# THE TASKS
A - In the blog post, copy the passage from "Thus far..." to "to take shape.", swapping "Ireland" for "Scotland".
B - Answer these questions from the blog post:
(i) How long did library school take to map out?
(ii) What work did the writer do for a semester during undergrad years?
(iii) How long has it been since the writer graduated from college?

# READING PASSAGE

========

Tuesday, March 30, 2010

Thus far...

I'm really good at planning. When an idea pops into my head, I start charting the course to bring it to life. Lists, diagrams, budgets, daydreaming—it all goes into my planning process. Library school took two years to map out, and the prep to travel to Ireland on my own was at least eighteen months. (I know. Who has that kind of time, right? Shouldn't I just be living life, instead planning it?) Most of the time, my planning will bear fruit. Then there are the ideas that float back and forth through my brain but never really stick. Plans form, but then fizzle out before they really have a chance to take shape.

A timely example is the intent to get experience in the field during my tenure at grad school. I knew going in that I didn't have the experience that would help me to get that job at the end of the road. A semester on the circulation desk during my undergrad years nearly a decade before adds only a blip to my portfolio (I’m still in shock that it has been almost ten years since I graduated from college. I swear my ten-year high school reunion was just last summer.). So I started to envision getting involved. I would join all of the student chapters of professional organizations, volunteer at libraries and historical societies, and make a general nuisance of myself. Unfortunately, I let a full time job and school work get in the way of all of that.

What work and school also curtailed was the early start on the job hunt. That had been another of my more elusive ideas that escaped my planning it into the ground. All I really did was think about future employment, tinker lazily with my resume, glance through the job opportunities on the listserv, and comfort myself with the fact that I had time. I mean, I didn’t want to start applying for jobs months or a year before I graduated, especially since I wanted to maintain the flexibility to relocate, which I wouldn’t be able to do if I got a job before I completed the program. There was also a very big mental block: That knee-jerk resistance to change. I’ve lived in the same place all of my life, with the same people, in the same insulated world I’ve made for myself. And while I’m chomping at the bit to make a change, it still doesn’t alter the fact that I’m terrified. We all know that fear is immobilizing.

========

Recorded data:
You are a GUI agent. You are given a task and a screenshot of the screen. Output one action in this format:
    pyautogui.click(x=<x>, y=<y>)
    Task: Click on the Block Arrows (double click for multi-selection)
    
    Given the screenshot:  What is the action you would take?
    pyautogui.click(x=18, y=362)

========

# RESPONSE LIST
A -
Thus far...

I'm really good at planning. When an idea pops into my head, I start charting the course to bring it to life. Lists, diagrams, budgets, daydreaming—it all goes into my planning process. Library school took two years to map out, and the prep to travel to Scotland on my own was at least eighteen months. (I know. Who has that kind of time, right? Shouldn't I just be living life, instead planning it?) Most of the time, my planning will bear fruit. Then there are the ideas that float back and forth through my brain but never really stick. Plans form, but then fizzle out before they really have a chance to take shape.

B -
(i) Two years.
(ii) Work on the circulation desk.
(iii) Almost ten years.